After covering 12km, we stopped for a drink in a small village and got chatting to the local police officers. From them we discovered that there was no hotel on the road until the very top, and camping wasn’t an option with the gradient of the hills. Our plan had backfired.
It wasn’t a hard decision for us. Either we freewheeled down the hill to do it all over again tomorrow or we get a lift to the top which the police offered to arrange for us. With legs like lead we opted for the lift and rode in the cab of a truck heading to Cucuta from Cali. The journey, which had taken us weeks, took them just two days. Perhaps it was bad signposting or the heavy fog that enveloped the hilltops, but we missed Berlin and ended up spending the night in the chilly village of La Laguna.

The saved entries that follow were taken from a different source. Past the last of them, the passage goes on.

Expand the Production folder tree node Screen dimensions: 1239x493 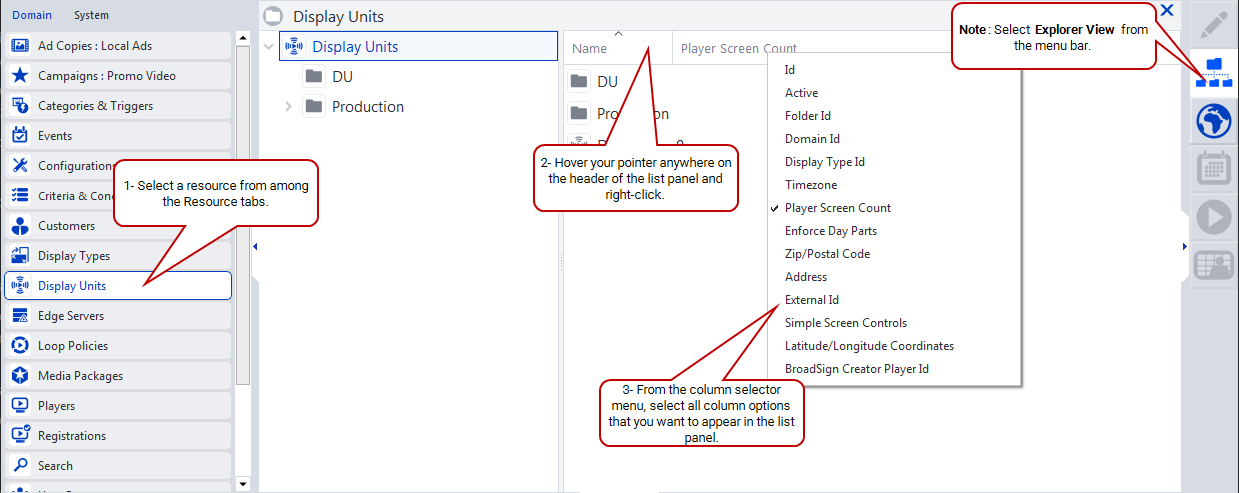pos(289,107)
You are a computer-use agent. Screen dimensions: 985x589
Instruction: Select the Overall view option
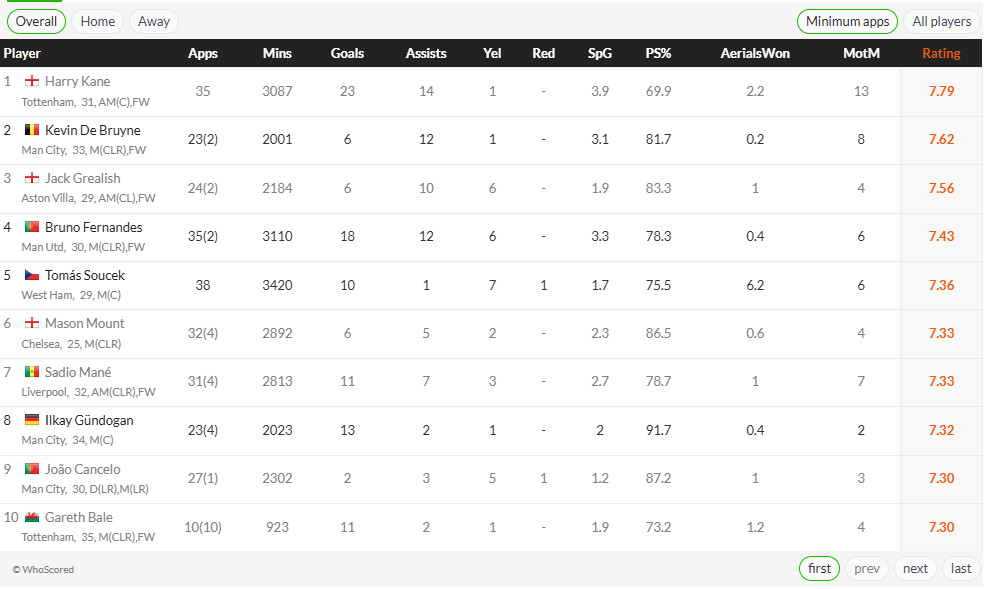36,21
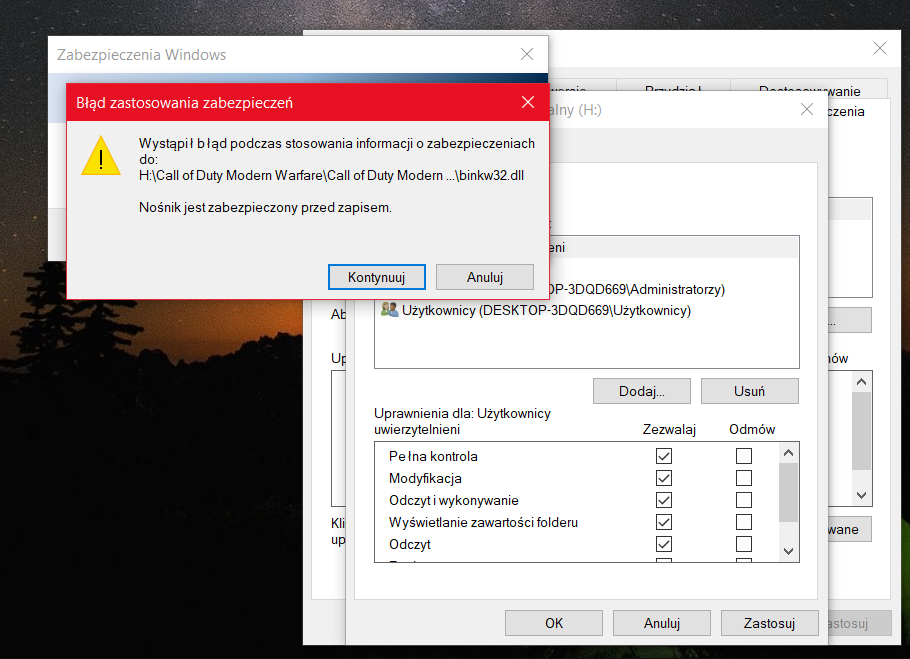The width and height of the screenshot is (910, 659).
Task: Close the red Błąd zastosowania zabezpieczeń dialog
Action: [x=528, y=103]
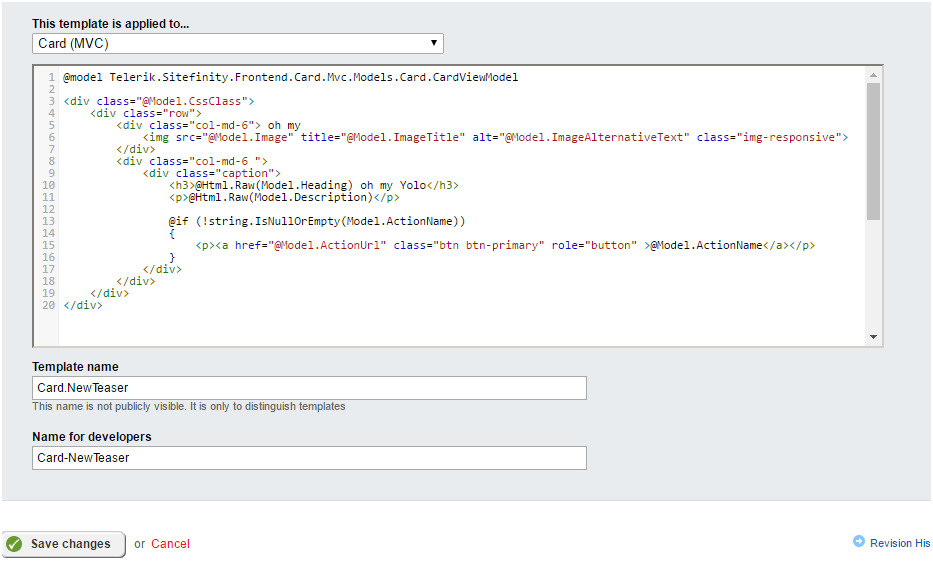Click the code editor scroll up arrow
Screen dimensions: 933x563
click(x=873, y=76)
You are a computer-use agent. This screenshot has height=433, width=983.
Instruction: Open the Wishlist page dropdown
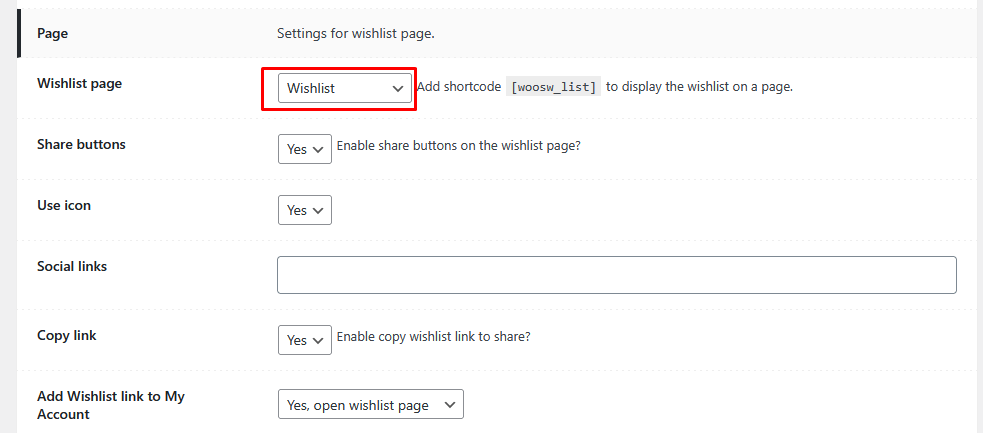pyautogui.click(x=344, y=88)
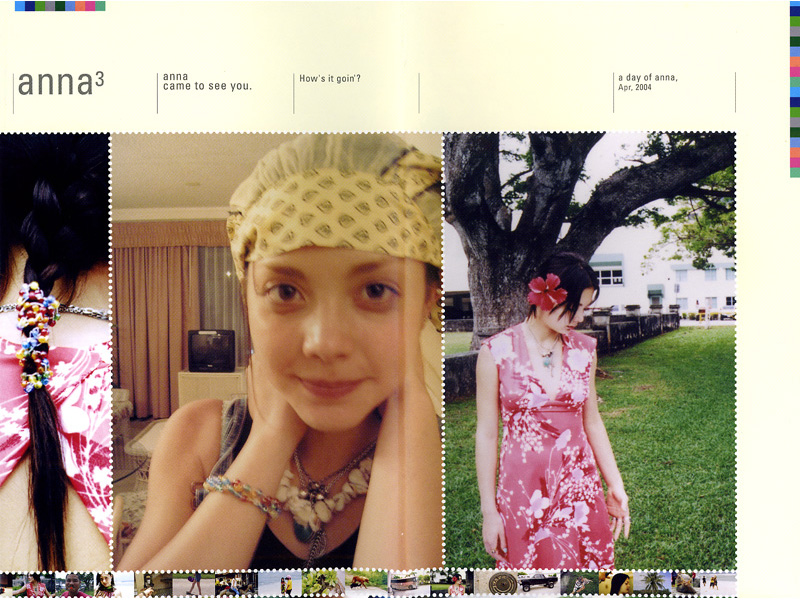Click the anna³ logo title
Image resolution: width=800 pixels, height=600 pixels.
click(x=60, y=83)
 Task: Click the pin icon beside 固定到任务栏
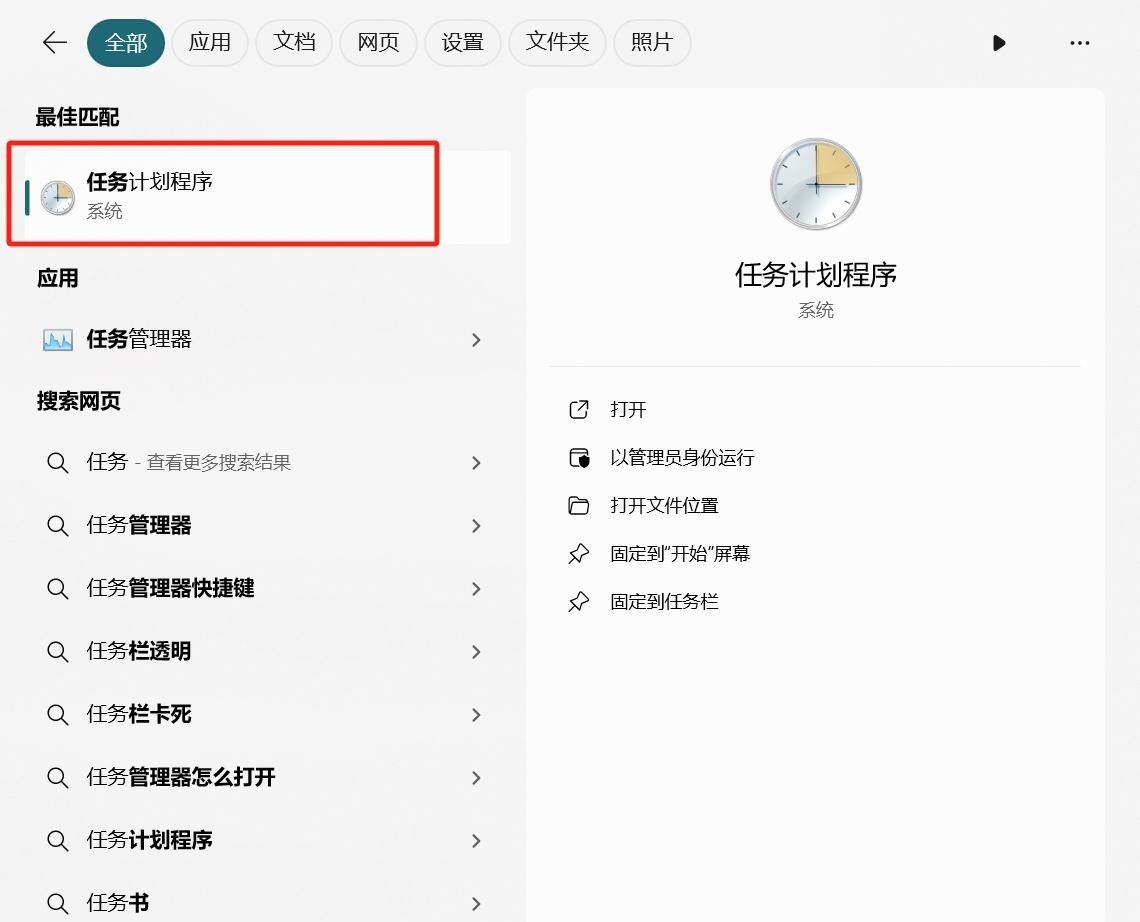(x=579, y=601)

We were disappointed not to have made the climb, our last significant one in Colombia, but we had little choice. On the next day to Pamplona, the few kilometres of ascent also made me realise that my legs probably wouldn’t have made it without more rest anyway. Each stroke of the pedals was like pushing through sand and I was so slow that I was wobbling all over the road.
Luckily most of the way from Alto de Pamplona to Cucuta was downhill and easy riding. We spent a lovely Sunday coasting down into the border-town and were accompanied by two members of the Cucuta Cycling Club who escorted us into the city. There were so many cyclists out on the road, at one point I turned around to see Paddy riding in the middle of a peloton as a group of road cyclists slowed down to quiz him about our ride.
The next day, we cycled 12km to the border with Venezuela for an easy border crossing. Exactly one month before we arrived in Ipialies, Colombia, wondering what lay before us. Most of what we knew about Colombia before we arrived was of complex political situations and high crime rates. What we discovered were welcoming people, diverse and beautiful scenery and hills to test the best.
Colombia’s travel agency says to tourist that the only risk is that they won’t want to leave. They have a point, we will definitely be back to explore the parts we didn’t see this time. However, my legs definitely need a good rest first.